The new system offers previously unimaginable driver and passenger adaptability all programmable within the car or via a smartphone. The infotainment screen will, among dozens of other capabilities, show you mapping of something like 12,500 charging stations –the ones closest to you or anywhere. Range anxiety? Not with the Mach-E. Its most range-efficient model is rated at more than 300 miles on a full charge, and the car charges very quickly, either at home or out in the world. The Mach-E’s infotainment system updates and upgrades itself in real time -- as Ford issues software upgrades and patches, the car receives them continuously and wirelessly; no more stopping in at your dealer to download the latest software.

As you’d hope and expect, yes there will be a Mustang Mach-E GT model. When it arrives in late 2020 as a 2021 model lineup, Mustang Mach-E will be available with standard and extended-range battery options with either rear-wheel drive or all-wheel drive. powered by permanent magnet motors. Equipped with an extended-range battery and rear-wheel drive, Mach-E has a targeted EPA-estimated range of at least 300 miles.

Goodness knows it’s fast: In extended-range all-wheel-drive configurations, Mach-E is targeting 332 horsepower and 417 pounds-feet of torque, with the standard all-wheel-drive variation targeting quicker times to 60 mph than the base Porsche Macan. Ford also will offer two special performance versions. The GT is targeting 0-60 mph in under 4 seconds, making it faster off the line than a Porsche Macan Turbo (an obvious Mach-E competitor). The GT Performance Edition, meanwhile, is targeting a comparable 0-60 mph in the mid-3-second range to a Porsche 911 GTS. Both GT configurations are targeting an estimated 342 kW (459 horsepower) and 830 Nm (or 612 pounds-feet!) of torque.

Many are enthused, while others just don’t get it. This all very much depends upon your outlook on the notion of branding. Certain members of the media and the collector car hobby, plus old-schoolers on social media, decry that Ford has diluted the magical Mustang name and brand with the Mach-E. Others who want a decidedly sporty, electric SUV but don’t want something with a miscellaneous brand or nameplate, are quite thrilled. This falls under the “cake and eat it too” principle: With the Mach-E, they can have their high-performance, socially conscious pure EV and their Mustang, too.


Some iconic Ford brands have considerable bandwidth, such as F-Series.
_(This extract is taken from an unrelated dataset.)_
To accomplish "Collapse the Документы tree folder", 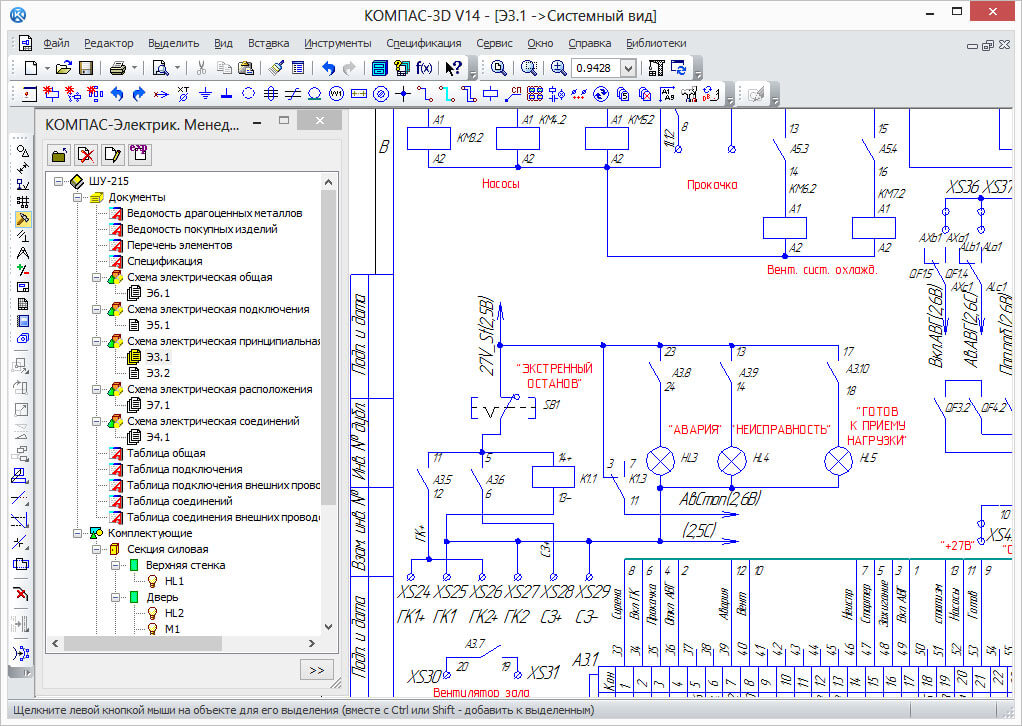I will [x=76, y=197].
You can buy an F-Series pickup in stripped down, rubber-mat floored, V-6 powered, light-duty work-truck configuration, all the way up to an F-750 Super-Duty that could carry or tow your house, if the latter had wheels. On the other hand, certain brands stretch only so far; take for example the notion of wristwatches. When you think of Rolex, you think of certain product attributes and price levels for those products. When you think of Timex, you equally think of certain product and price attributes -- and the two brands seldom mix in the marketplace.

Ford had done nothing here beyond a major extension and expansion of the Mustang brand. The product itself is handsome, undeniably sporty and technologically up to date. Will it fly with buyers and Mustang enthusiasts, as a new SUV introduction -- or as a Mustang?  Or ideally both? Only the market will tell us for sure.